### [Work required]
Extract every line in the items below that contains the string "This", and copy each one in full.

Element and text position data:
################

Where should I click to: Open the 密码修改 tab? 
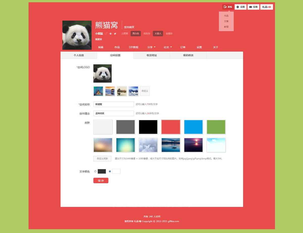[188, 55]
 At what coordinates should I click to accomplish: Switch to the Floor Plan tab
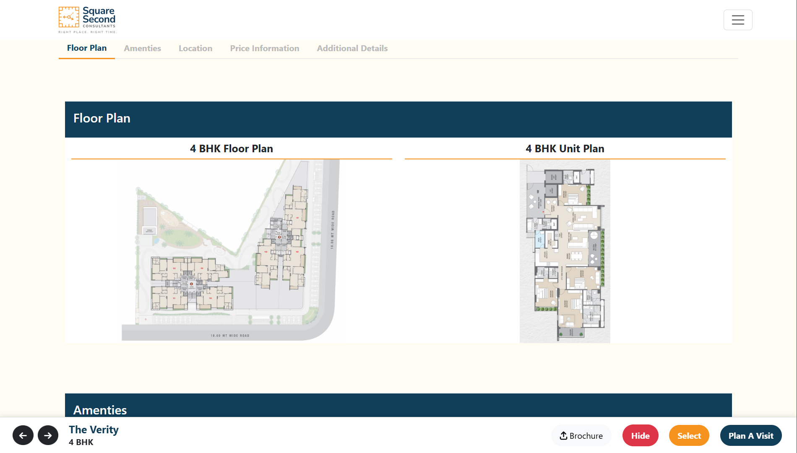[87, 48]
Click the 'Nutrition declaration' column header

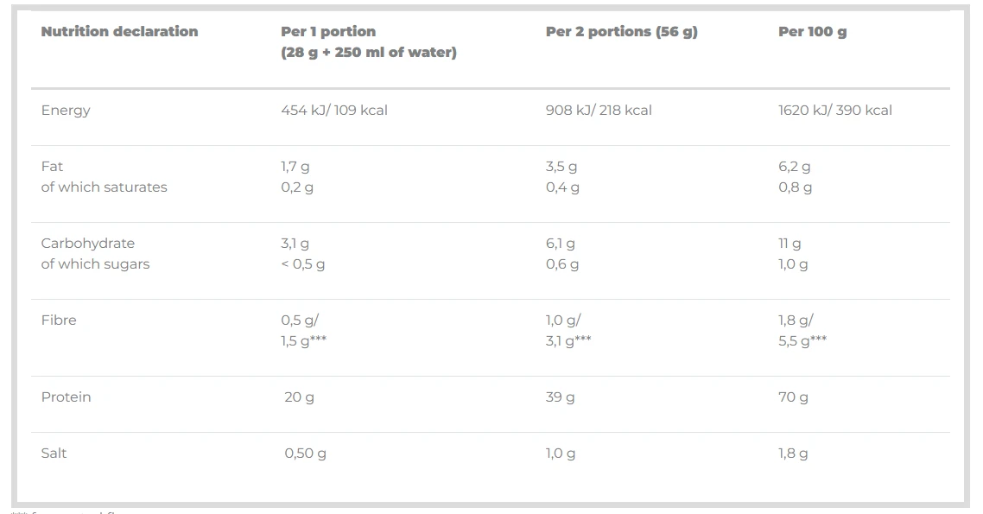[119, 32]
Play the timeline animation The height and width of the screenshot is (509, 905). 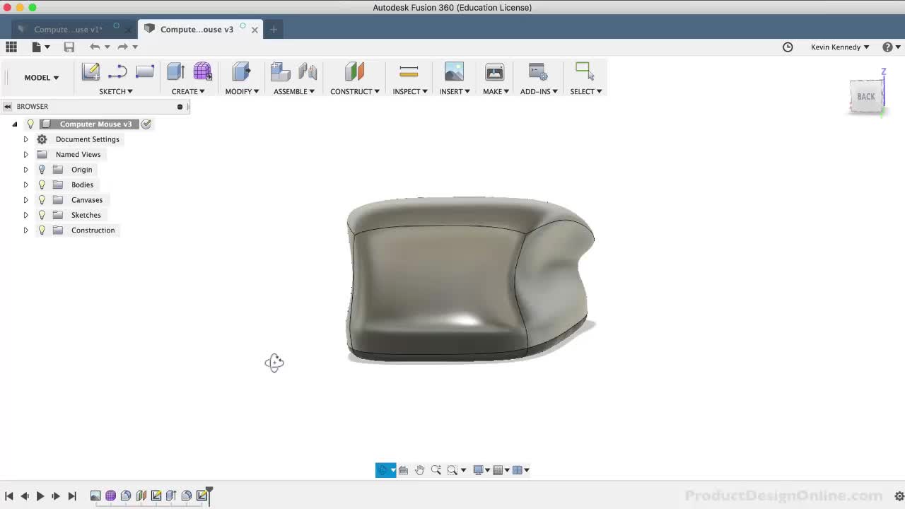[40, 496]
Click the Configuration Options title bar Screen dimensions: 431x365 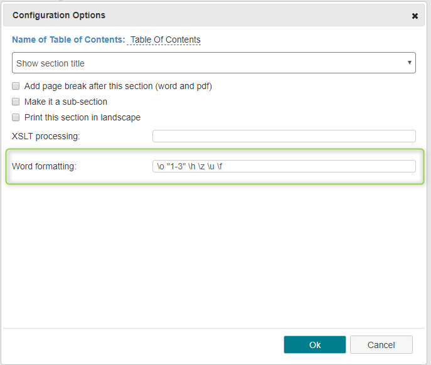point(213,16)
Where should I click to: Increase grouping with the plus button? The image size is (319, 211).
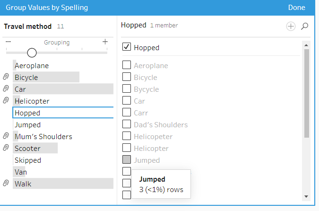click(105, 42)
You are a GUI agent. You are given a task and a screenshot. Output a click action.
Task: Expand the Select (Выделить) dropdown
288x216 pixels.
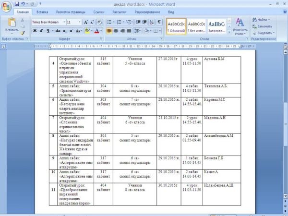(264, 33)
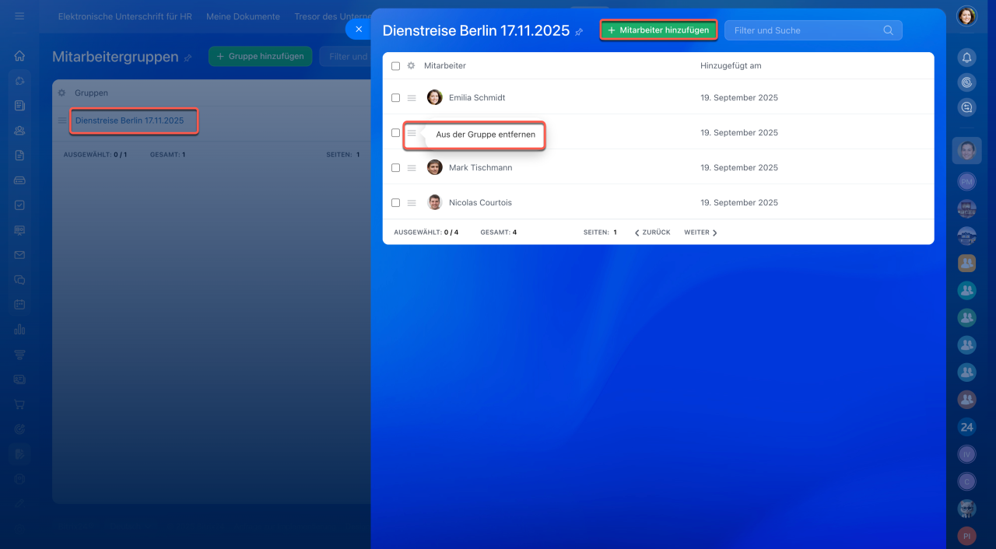Click the Mitarbeiter hinzufügen button
This screenshot has width=996, height=549.
[658, 30]
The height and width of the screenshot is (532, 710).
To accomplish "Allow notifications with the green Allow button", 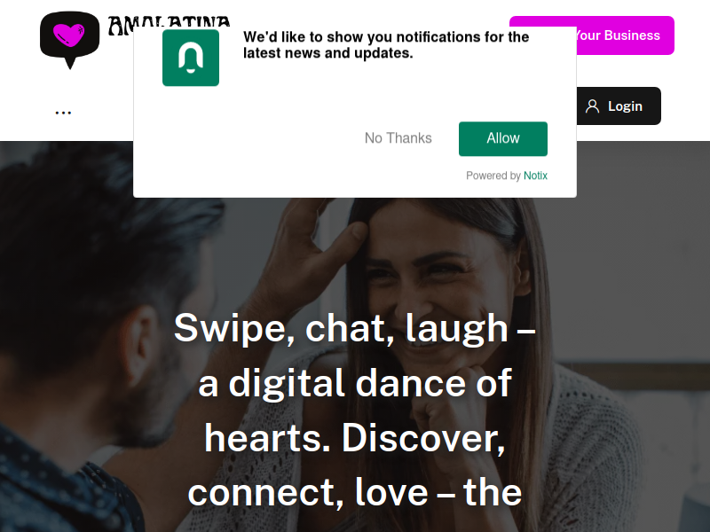I will [x=503, y=138].
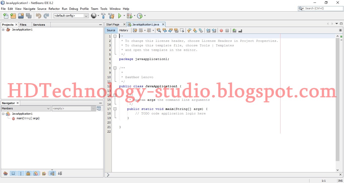Screen dimensions: 344x183
Task: Open the Debug Project tool
Action: pos(129,16)
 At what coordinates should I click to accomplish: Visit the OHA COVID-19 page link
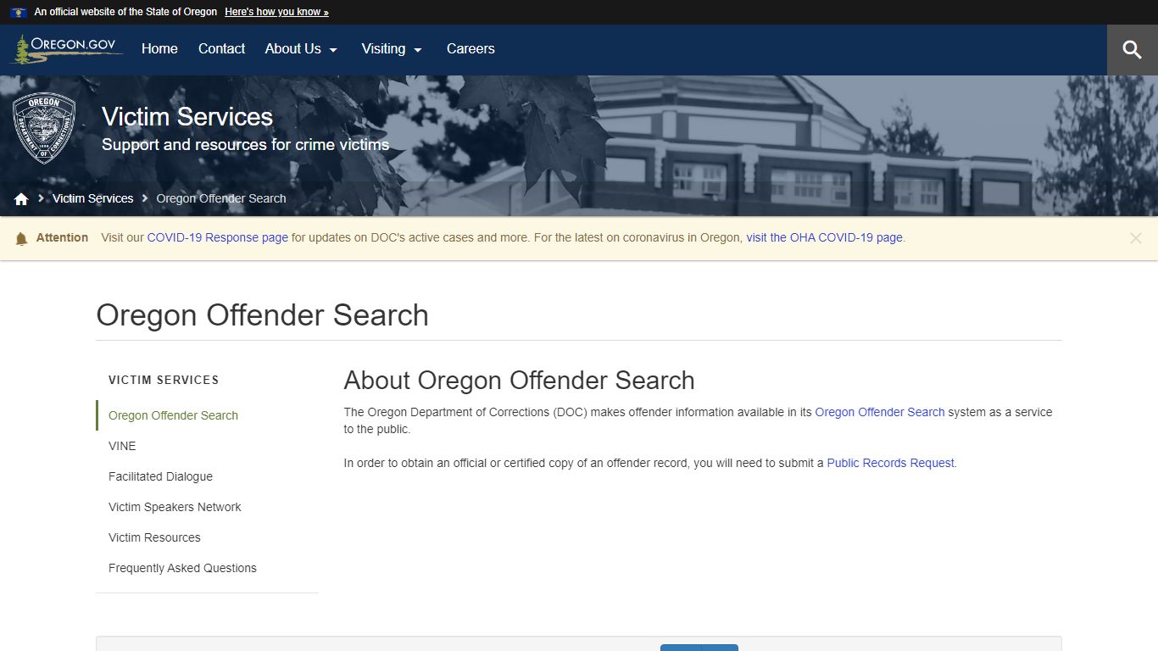(823, 237)
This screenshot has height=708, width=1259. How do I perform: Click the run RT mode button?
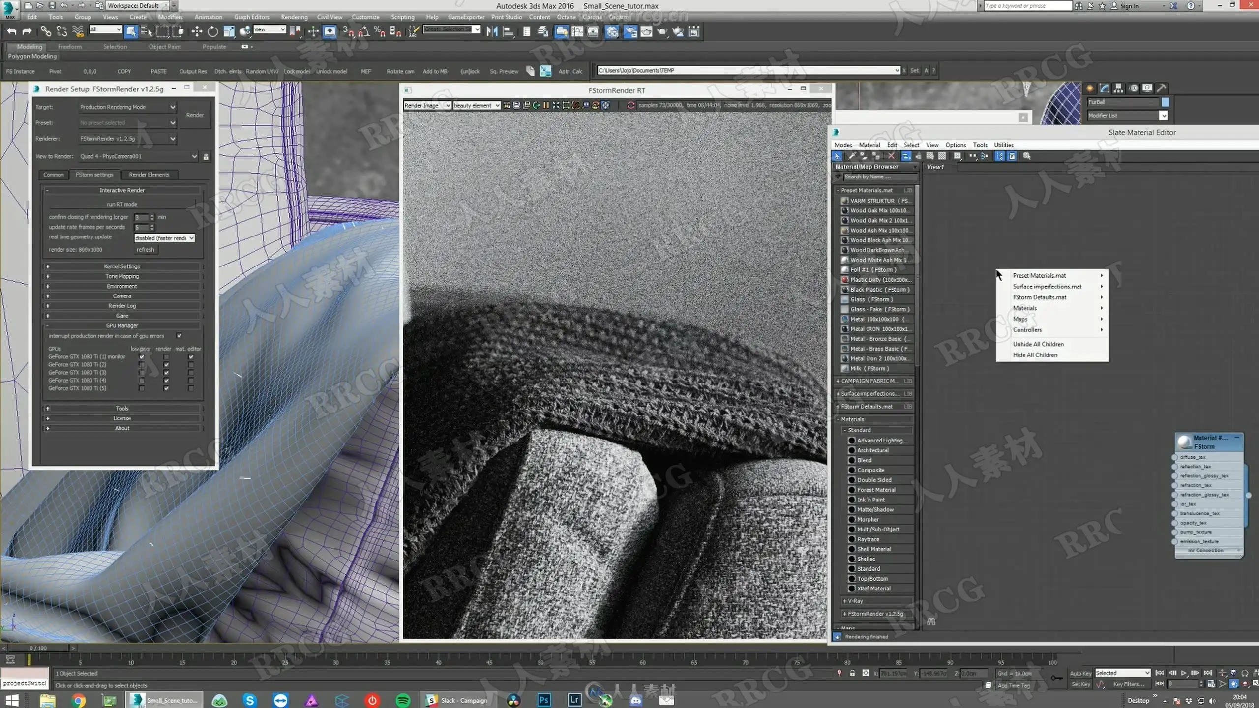[122, 204]
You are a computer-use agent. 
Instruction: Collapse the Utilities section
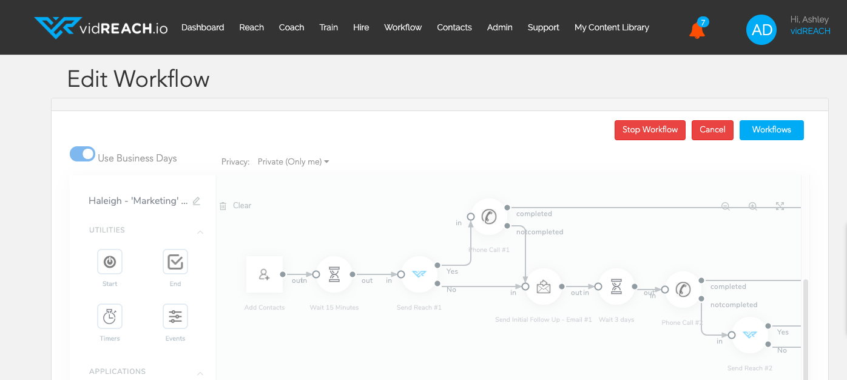pyautogui.click(x=200, y=232)
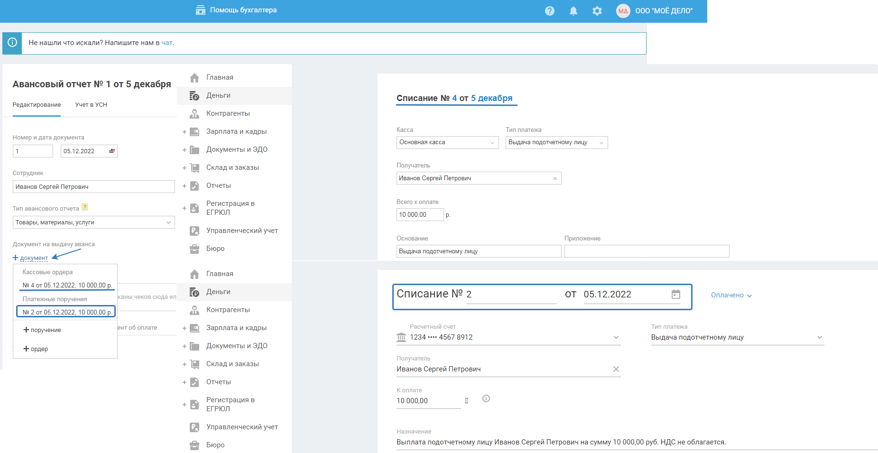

################

### [Answer in full]
This screenshot has width=996, height=549.
This screenshot has height=708, width=1259. How do I perform: Click the run RT mode button?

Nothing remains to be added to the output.